Greece insisted on Tuesday any restructuring of its debts would be a disaster for the economy, but financial markets continue to view it as likely and are betting that the euro zone debt crisis will worsen.
In Portugal, European Union and International Monetary Fund experts pursued negotiations over a bailout with Lisbon's caretaker government, with one newspaper that the headline figure could end up being substantially higher than expected.
A year and a day since the EU and IMF agreed to extend Greece 110 billion euros ($163 billion) in loans in exchange for deep structural adjustments to its economy, the finance minister again dismissed growing suggestions that Athens will have to restructure its debts, which are set to hit 150 percent of annual output, or around 340 billion euros, this year.
A restructuring, haircuts on debt, would be a huge mistake for the country, Finance Minister George Papaconstantinou told state television as EU and IMF inspectors began a new visit to assess if the government's austerity plans are sufficient.
It would have a very big cost and we would not have the benefit, we would stay out of markets for 10-15 years, the wealth of Greek pension funds would suffer writedowns, we would have problems in the banking system and hence the real economy.
Despite the minister's insistence, two German government advisers said last week a restructuring of the debt pile, which is only increasing as Greece's output contracts, was now inevitable, and markets hold the same view.
European Central Bank policymaker Nout Wellink said on Monday he was open to the idea of extending maturities on Greek debt, becoming the first senior ECB official to admit that possibility publicly.
JP Morgan said the likelihood of a Greek restructuring this year was rising, although it was not guaranteed.
We are not yet ready to forecast that a debt restructuring will occur this year, but we have to recognize that the risk has risen relative to our baseline assumption that any decisions about debt restructuring would be delayed until 2013, it said.
Yields on Greek 10-year government bonds now stand at 15.5 percent, nearly 12 percentage points higher than equivalent German bonds, a stark measure of the extra risk investors take on by holding Greek sovereign debt.
An even clearer illustration that some form of debt restructuring is inevitable can be seen in the two-year bonds, which are yielding 25.7 percent -- an unsustainable figure that implies Greece cannot but reschedule some repayments.

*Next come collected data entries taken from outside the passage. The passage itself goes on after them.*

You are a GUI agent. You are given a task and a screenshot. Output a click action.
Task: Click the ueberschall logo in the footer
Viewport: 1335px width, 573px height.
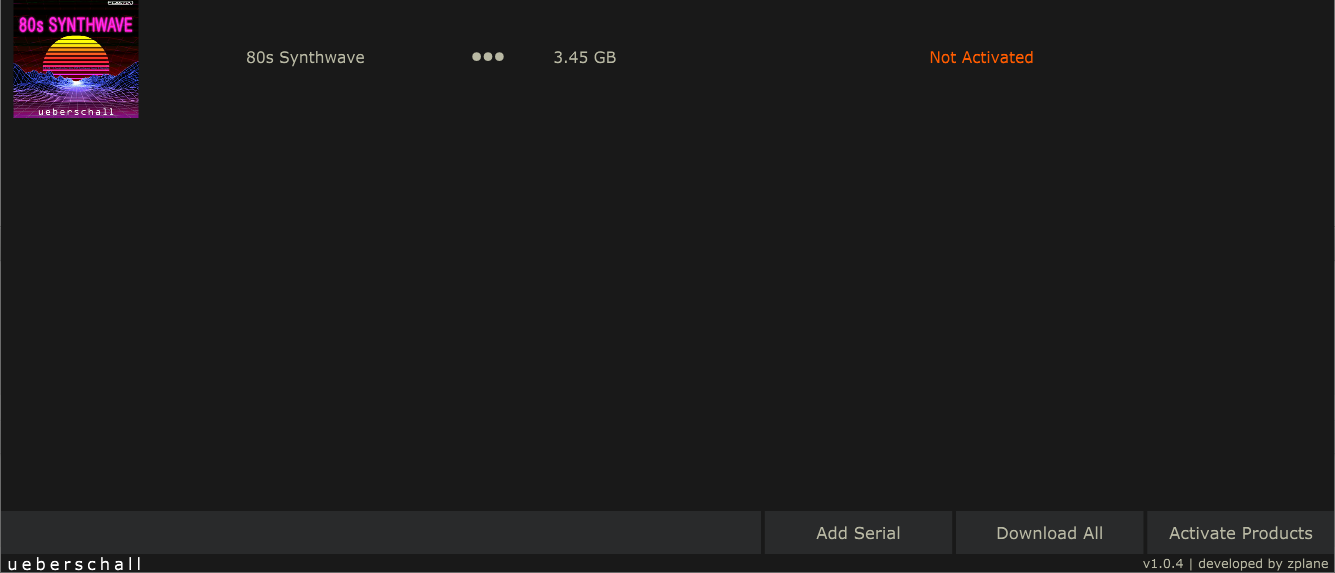(74, 564)

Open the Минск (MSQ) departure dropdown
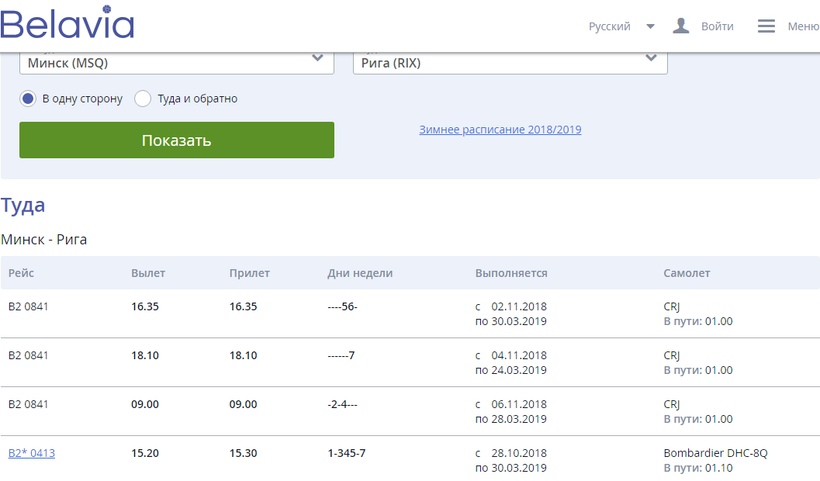coord(176,62)
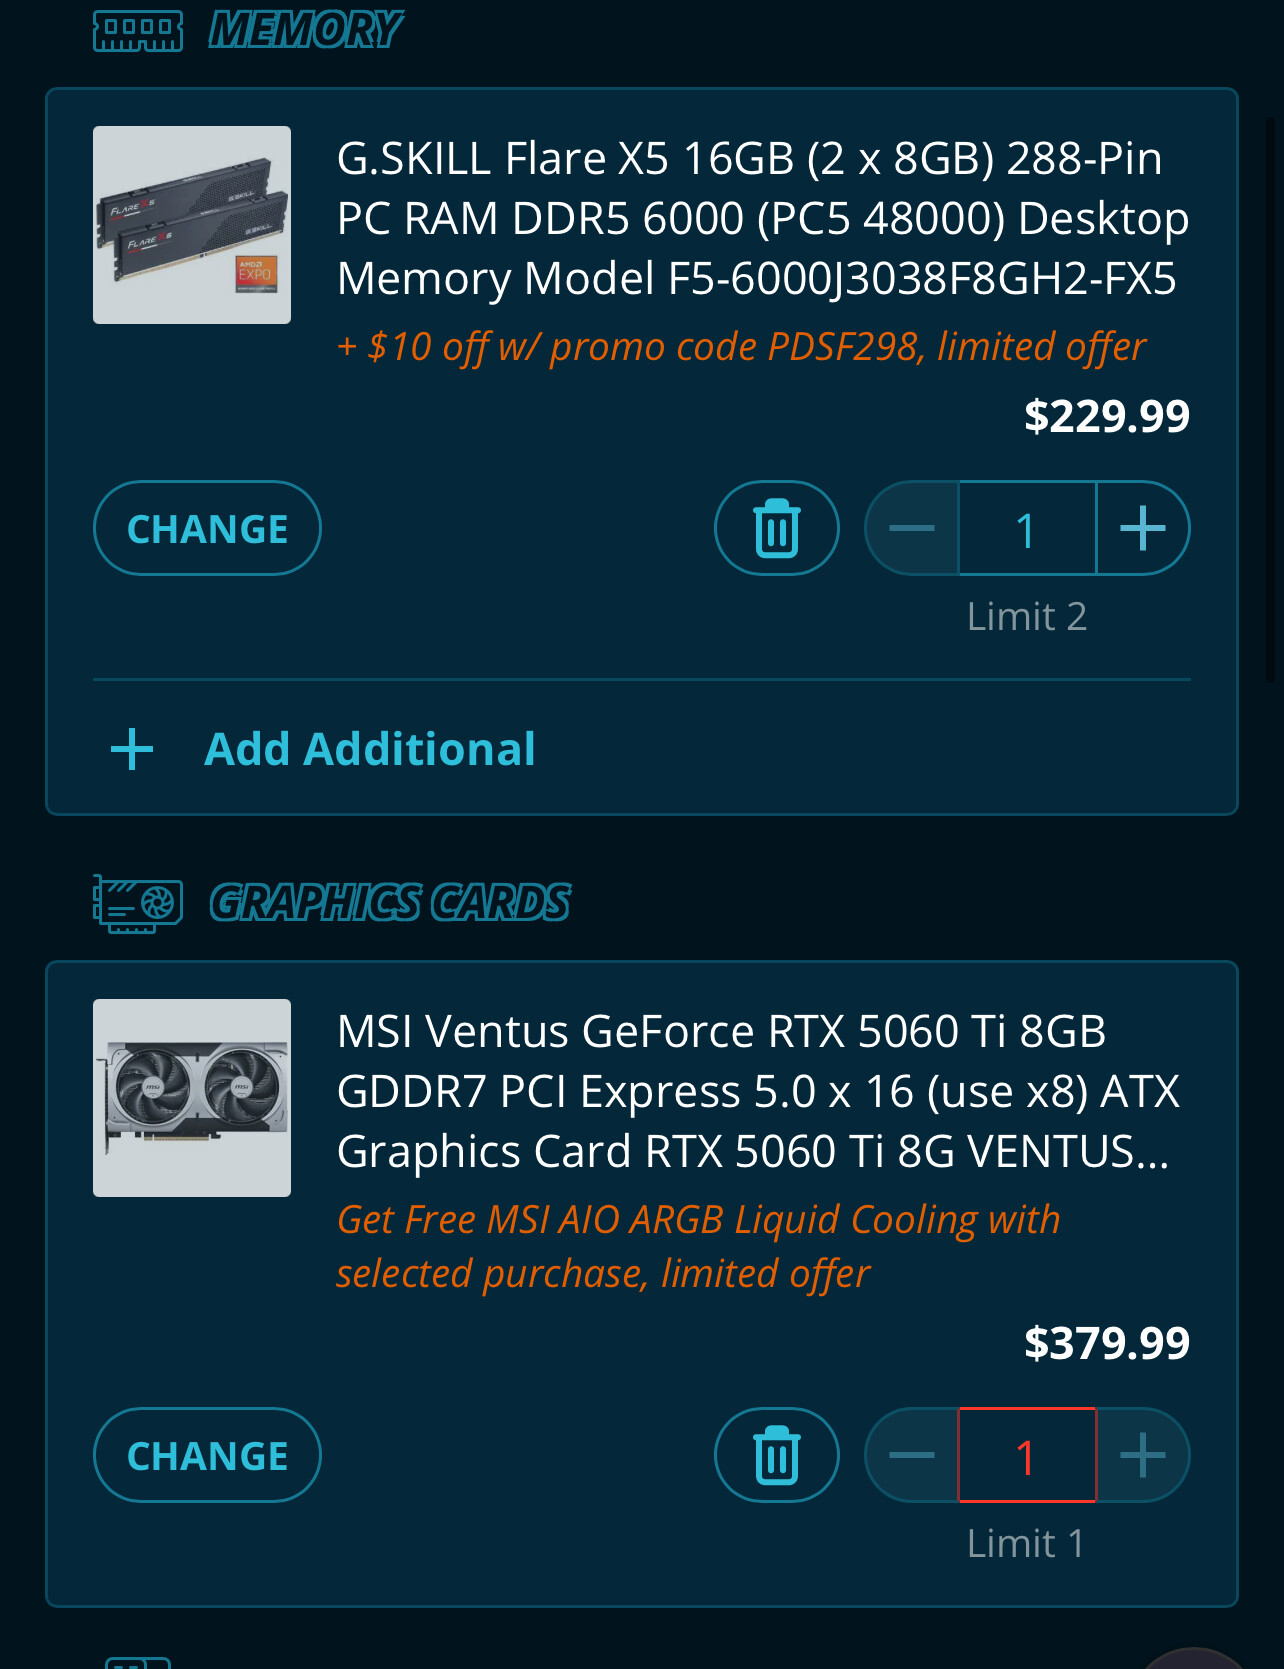Increase G.SKILL memory quantity
Image resolution: width=1284 pixels, height=1669 pixels.
1143,528
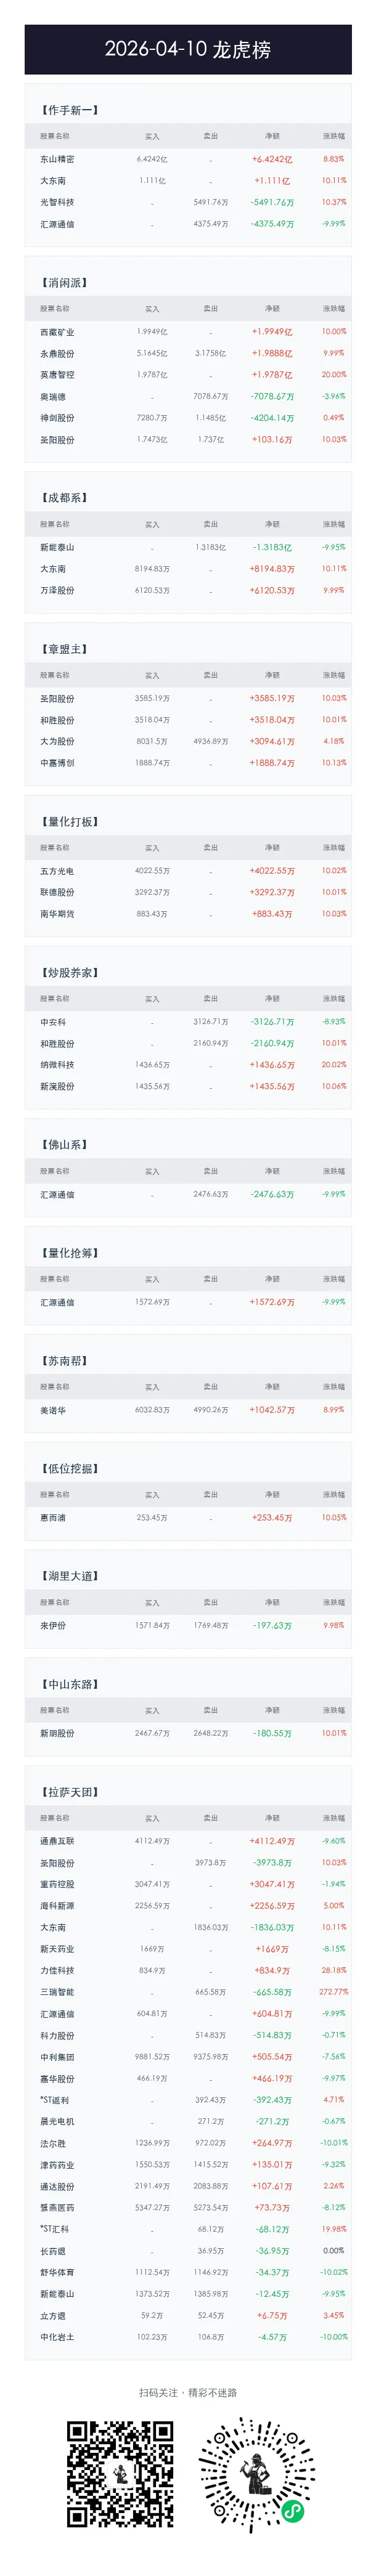Select the 【炒股养家】 section heading
Screen dimensions: 376x2576
click(x=70, y=973)
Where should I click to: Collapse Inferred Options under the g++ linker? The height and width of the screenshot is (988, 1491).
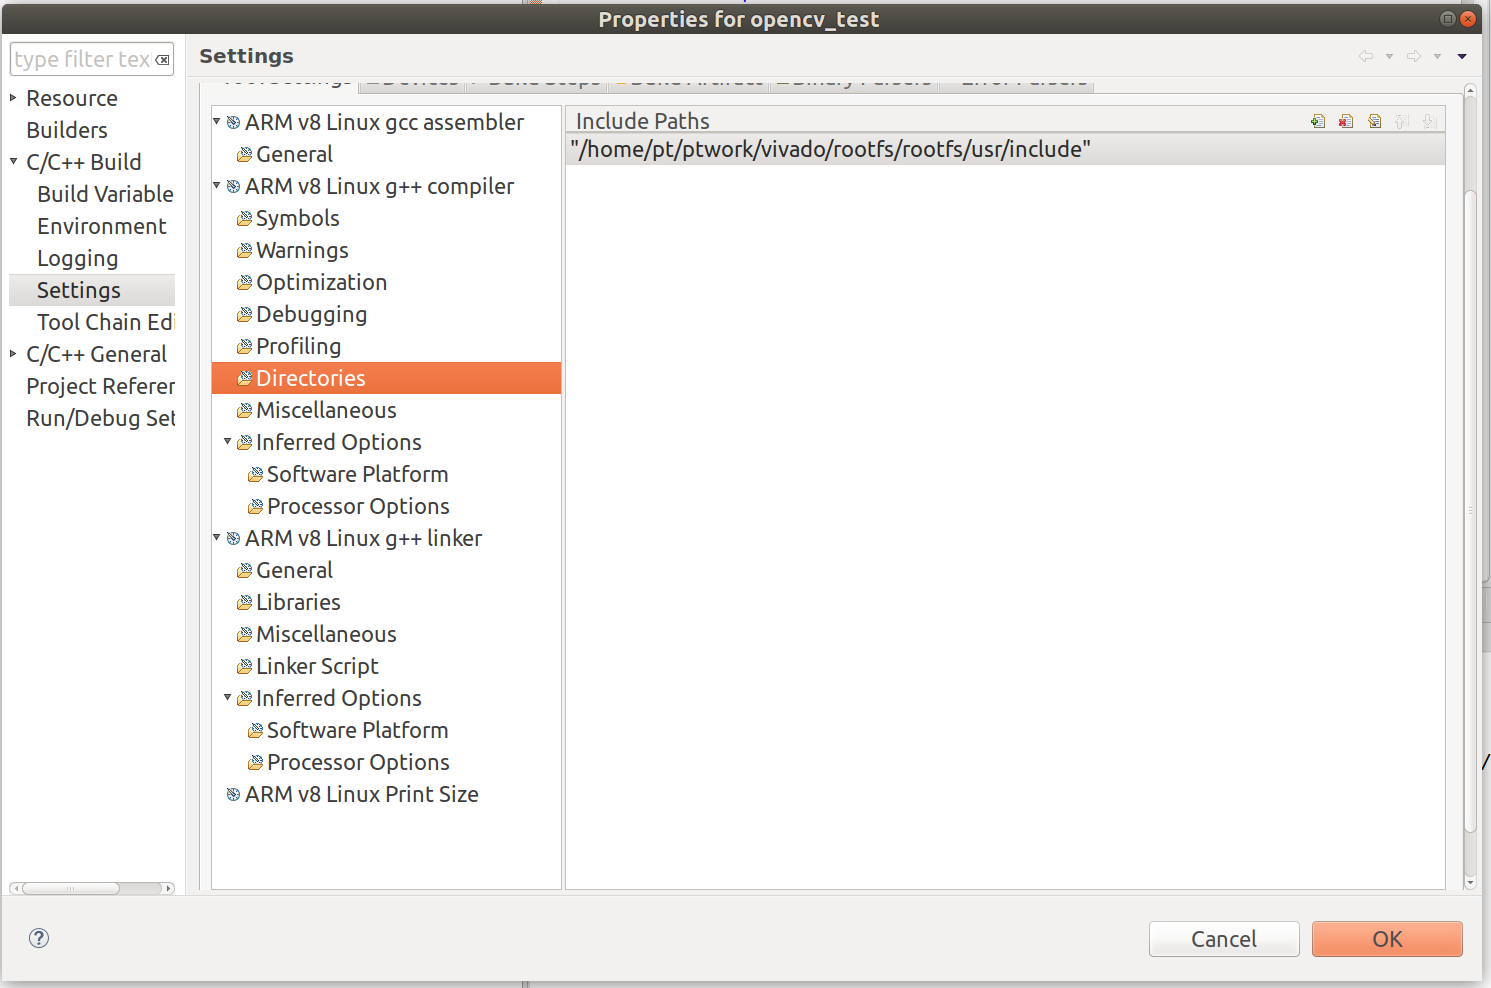click(229, 698)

Under the umbrella term debt restructuring there are various options, ranging from writing down the value of the debt by a set amount, known as a haircut, to rescheduling when the debt will be repaid, which is a softer form of restructuring.
While Greece is adamant that there will be no haircuts, a move that would alarm bondholders including many of Europe's biggest banks and the European Central Bank, some form of rescheduling is a possibility, euro zone sources have said.
It's very difficult to imagine what else Greece can do, a euro zone finance official said last week. Without growth, its debts just keep growing. If it's going to get back on top of them, it's got to reschedule at some point.
PORTUGAL BAILOUT GROWING?
In Portugal, EU and IMF experts are expected to conclude nearly three weeks of negotiations over Lisbon's bailout in the coming days, sources have said.
Officials have said Portugal is likely to need about 80 billion euros of assistance, but Portuguese newspaper Diario Economico reported on Tuesday the figure could be greater than 100 billion euros ($148 billion), including up to 10 billion euros in aid for Portugal's banks.
The newspaper did not cite any sources but said the banking sector needed at least 5.3 billion euros to cover a hole left by the failure of BPN, a bank nationalized in 2008, as well as additional funds to help banks raise their capital ratios.
Officials in Brussels have described Portugal's bailout as more complicated than either that of Ireland, which received 85 billion euros last November, or Greece, which received agreed its 110 billion euro program on May 2, 2010.
The problem for Lisbon is that it has high public sector debts, banking problems and structural economic shortcomings, including rigid labor markets and a costly state pension system, all of which require attention in the same package.
At the same time, the country is to hold a parliamentary election on June 5 following the resignation of the previous government, which collapsed when its plans for austerity measures were voted down by the parliament.
The political impasse means the EU and IMF are negotiating with caretakers -- at a time when politicians are thinking about voters and their own re-election. The caretaker government will have to win the endorsement of major opposition parties before agreeing to any euro zone bailout deal.
But even then, there is the risk that any package will not be approved by all 17 countries in the euro zone.
Finland, where the eurosceptic True Finns party came third in a parliamentary election last month, would likely find it impossible to back the bailout if the True Finns end up being in the next governing coalition.
Jyrki Katainen, whose right-leaning party came top in the polls and who is expected to be the next prime minister, began preliminary talks with potential coalition partners on Tuesday.
The True Finns have said definitively that they will not support a bailout of Portugal, a position that may rule them out of government. But it is still unclear whether Finland will be able to form a government that backs Portugal's bailout in time for Lisbon to receive the money it needs by a June 15 deadline.